- [PROBLEM DETAILS]: Condense the paragraph beginning "For example, Amsterdam Airport Schiphol" from the article below on iris biometrics in air travel into a short bulleted list that keeps its main facts.
Start of SOURCE DOCUMENT
These technologies are already being used in airports around the world. Clear, a premium expedited traveller identification company, operates kiosks in 32+ U.S. airports and sporting venues. These kiosks allow participating passengers to skip long TSA lines using their fingerprints or irises to pass through security.

As the COVID-19 pandemic changes our lives forever, so will the reliance on “contactless” access control and time and attendance systems, migrating from keys, cards and codes to safer COVID-19 Compliant solutions employing Iris Recognition and Identification based biometric technology.

Aditech and its partners have devised such solutions based on the company's offering of reliable, accurate, tried and tested devices, flexible solutions that can be applied to many crucial applications and in most high-footfall environments.

During the COVID-19 crisis the company has asked its members to use the iris option instead of fingerprints. Using fingerprints would require wiping down and sanitising devices after each use considerably slowing passenger processing. According to Aditech, Clear has been a major success and its technology is now being used in many sporting and event stadiums/venues.

For example, Amsterdam Airport Schiphol, the Netherland’s capital city airport, also uses Aditech's iris biometric technology offering European Union nationals expedited border crossing with its PRIVIUM programme since 2003. Passengers pay €250 annually to use their irises to clear customs and cross the border in about 30 seconds as opposed to an average of 4 minutes in a non-PRIVIUM line. The programme also includes preferential parking, a members’ lounge and check-in assistance.

Security and convenience have been major catalysts for the adoption of digital identity and biometrics in air travel. Moving large numbers of people through airports quickly and safely has been the industry’s mission. And now, according to Aditech, COVID-19 will also be a major consideration in the implementation of travel technologies. Contactless biometrics, like iris recognition, can provide the benefits of digital identity while safeguarding public health and safety.
End of SOURCE DOCUMENT
Start of RECORD SET
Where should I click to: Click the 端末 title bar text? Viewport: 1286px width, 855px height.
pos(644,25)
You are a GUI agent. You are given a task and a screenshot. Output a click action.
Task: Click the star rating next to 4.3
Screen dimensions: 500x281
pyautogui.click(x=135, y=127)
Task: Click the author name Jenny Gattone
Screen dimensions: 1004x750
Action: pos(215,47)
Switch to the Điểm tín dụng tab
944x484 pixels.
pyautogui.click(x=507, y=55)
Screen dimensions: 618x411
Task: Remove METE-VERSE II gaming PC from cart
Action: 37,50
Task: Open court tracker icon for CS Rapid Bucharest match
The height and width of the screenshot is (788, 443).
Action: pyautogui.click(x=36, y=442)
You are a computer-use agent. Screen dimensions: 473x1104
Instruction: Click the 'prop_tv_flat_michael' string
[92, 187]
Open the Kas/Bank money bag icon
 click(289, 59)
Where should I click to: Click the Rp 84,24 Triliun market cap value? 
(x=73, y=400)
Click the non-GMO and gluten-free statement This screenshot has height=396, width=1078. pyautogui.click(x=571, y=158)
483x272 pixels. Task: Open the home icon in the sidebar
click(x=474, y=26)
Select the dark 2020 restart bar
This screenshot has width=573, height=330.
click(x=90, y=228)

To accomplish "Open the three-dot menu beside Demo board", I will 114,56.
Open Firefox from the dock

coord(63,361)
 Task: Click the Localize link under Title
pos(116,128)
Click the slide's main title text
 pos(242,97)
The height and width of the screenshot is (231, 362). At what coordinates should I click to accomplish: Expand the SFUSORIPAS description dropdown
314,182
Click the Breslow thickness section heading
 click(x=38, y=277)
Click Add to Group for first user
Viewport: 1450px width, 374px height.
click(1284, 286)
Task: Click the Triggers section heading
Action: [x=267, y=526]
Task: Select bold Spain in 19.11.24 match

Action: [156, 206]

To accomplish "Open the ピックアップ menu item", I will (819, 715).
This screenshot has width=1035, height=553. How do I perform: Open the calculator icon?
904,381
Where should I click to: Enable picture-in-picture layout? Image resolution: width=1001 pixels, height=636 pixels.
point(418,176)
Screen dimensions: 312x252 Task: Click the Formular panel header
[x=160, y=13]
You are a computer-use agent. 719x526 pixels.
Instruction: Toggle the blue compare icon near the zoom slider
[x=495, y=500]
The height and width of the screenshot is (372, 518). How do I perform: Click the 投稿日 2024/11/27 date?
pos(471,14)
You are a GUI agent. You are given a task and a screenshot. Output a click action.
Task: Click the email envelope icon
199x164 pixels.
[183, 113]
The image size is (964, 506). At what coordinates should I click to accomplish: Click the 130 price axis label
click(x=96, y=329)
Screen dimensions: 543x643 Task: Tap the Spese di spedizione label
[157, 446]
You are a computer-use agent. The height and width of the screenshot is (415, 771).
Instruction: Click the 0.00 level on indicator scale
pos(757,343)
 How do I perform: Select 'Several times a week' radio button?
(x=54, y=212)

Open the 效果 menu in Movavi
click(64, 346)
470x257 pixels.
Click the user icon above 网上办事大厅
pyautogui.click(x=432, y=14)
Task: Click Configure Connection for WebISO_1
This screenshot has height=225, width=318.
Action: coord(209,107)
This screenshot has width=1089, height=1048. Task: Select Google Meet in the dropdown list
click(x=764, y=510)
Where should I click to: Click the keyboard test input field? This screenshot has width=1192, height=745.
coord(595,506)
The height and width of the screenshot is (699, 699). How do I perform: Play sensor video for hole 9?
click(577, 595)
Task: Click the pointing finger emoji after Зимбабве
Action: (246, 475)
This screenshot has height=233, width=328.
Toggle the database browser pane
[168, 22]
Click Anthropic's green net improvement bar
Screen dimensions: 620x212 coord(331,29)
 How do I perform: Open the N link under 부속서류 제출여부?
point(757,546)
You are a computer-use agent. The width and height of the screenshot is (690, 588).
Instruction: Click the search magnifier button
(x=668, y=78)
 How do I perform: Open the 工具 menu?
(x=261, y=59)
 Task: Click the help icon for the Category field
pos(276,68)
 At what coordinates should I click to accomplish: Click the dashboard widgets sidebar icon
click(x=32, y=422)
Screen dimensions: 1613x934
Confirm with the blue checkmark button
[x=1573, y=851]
End of RECORD SET
- [WRITTEN ANSWER]:
- Amsterdam Airport Schiphol has used Aditech's iris biometric technology since 2003 in its PRIVIUM programme, which gives European Union nationals expedited border crossing.
- Passengers pay €250 a year to take part.
- Using their irises, they clear customs and cross the border in about 30 seconds, compared with an average of 4 minutes in a non-PRIVIUM line.
- The programme also offers preferential parking, a members' lounge and check-in assistance.